DATASET ENTRIES>
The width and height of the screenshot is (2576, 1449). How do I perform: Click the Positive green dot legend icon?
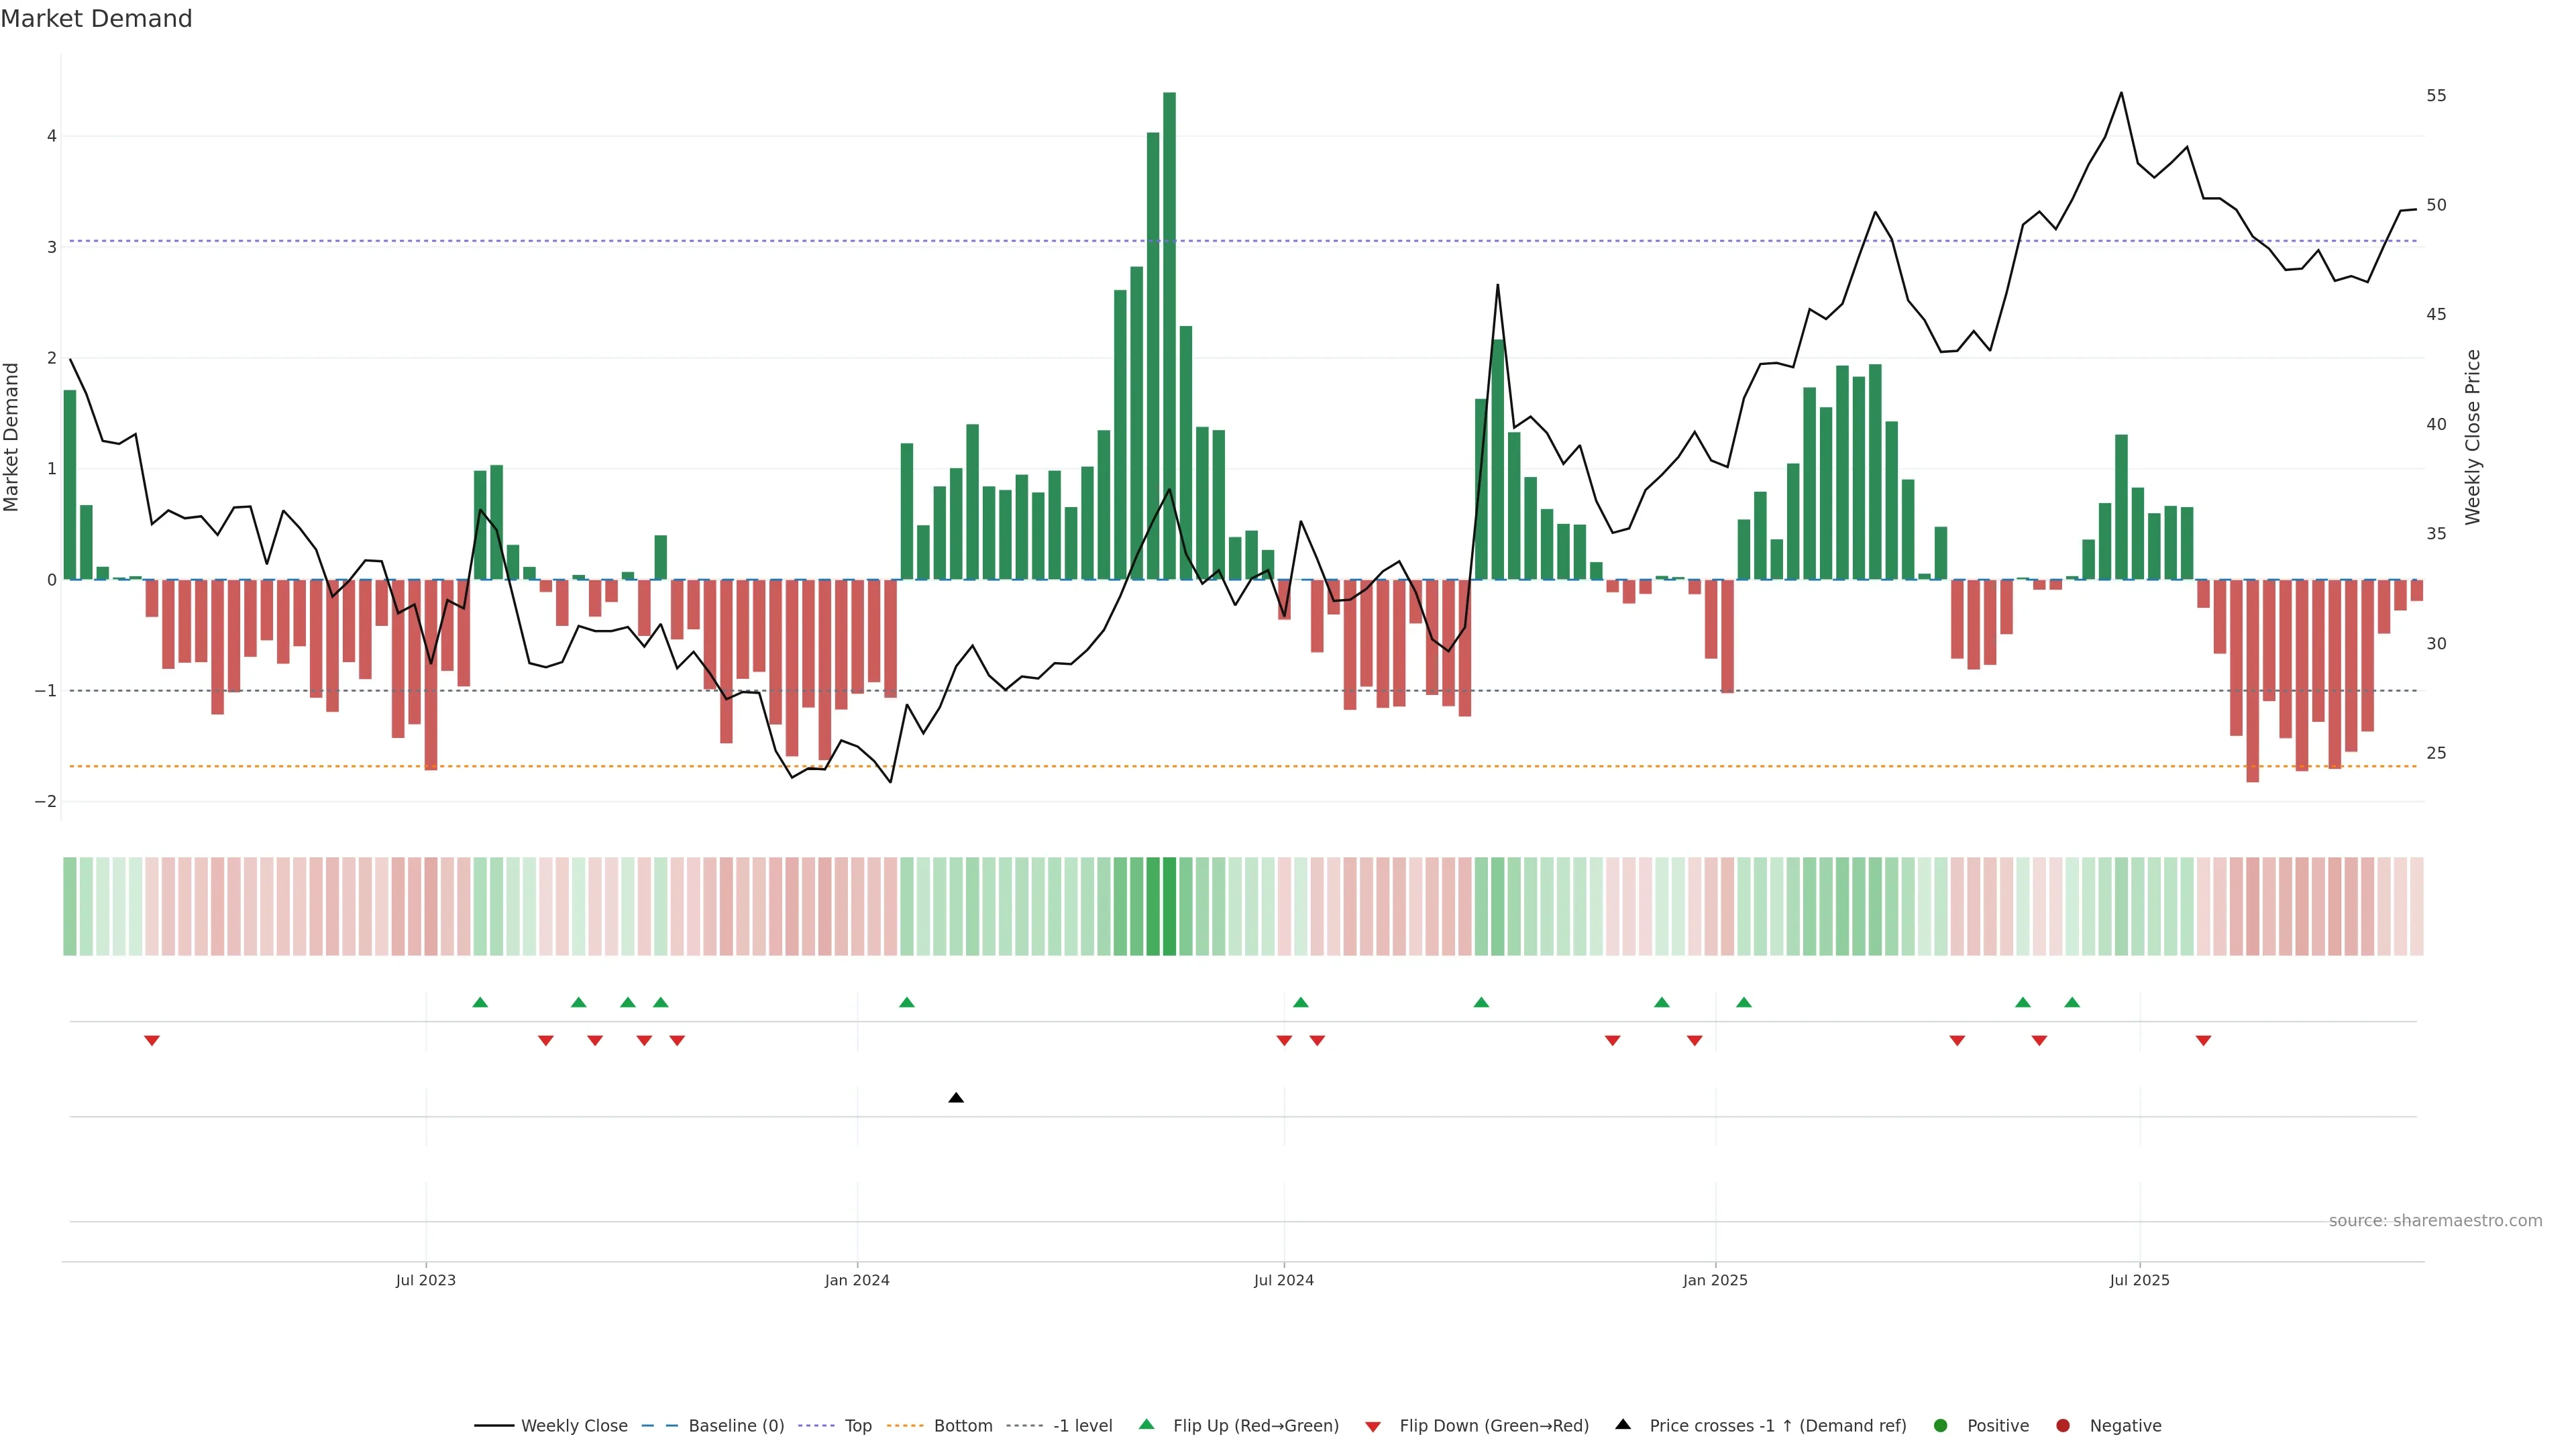1940,1425
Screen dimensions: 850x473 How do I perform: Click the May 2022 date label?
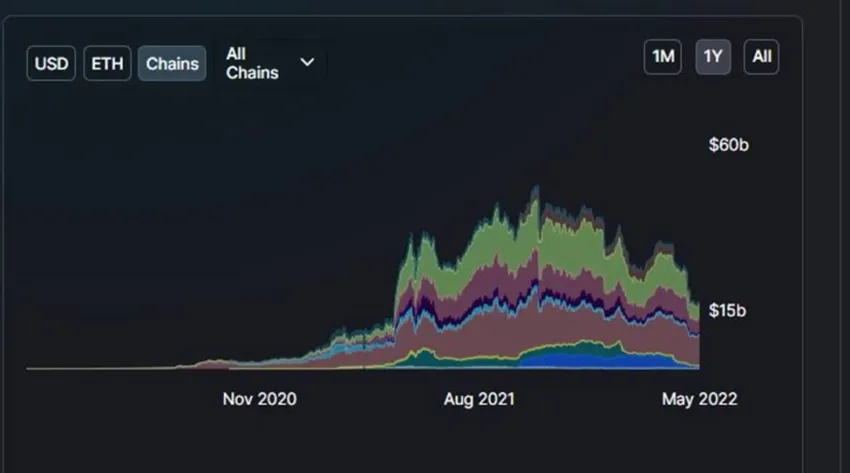[x=699, y=399]
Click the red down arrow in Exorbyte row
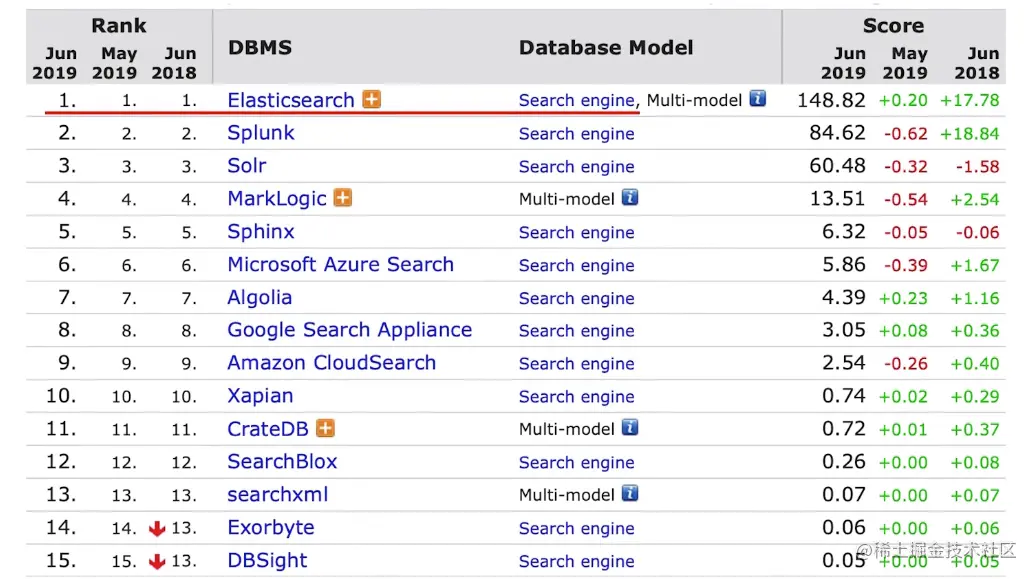 (x=157, y=528)
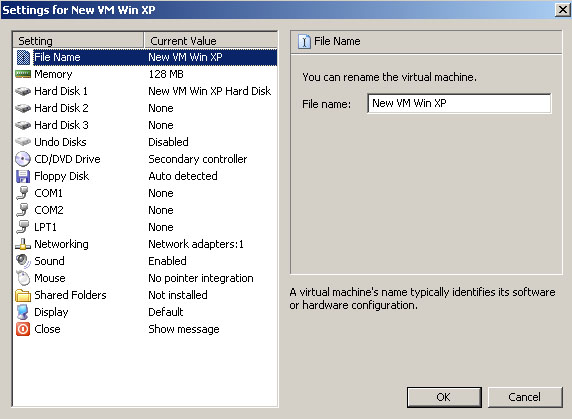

TASK BRIEF> Restate the items with every instance of "Click" swapped for "Tap", leaving all other wording unchanged. Omit the pictures from your response.

EXERCISE OUTPUT>
The width and height of the screenshot is (2576, 1449). How do I perform: Tap the Positive green dot legend icon?
1940,1425
Screen dimensions: 850x473 How do I perform: Tap the May 2022 date label?
[x=699, y=399]
Tap the red down arrow in Exorbyte row
 (x=157, y=528)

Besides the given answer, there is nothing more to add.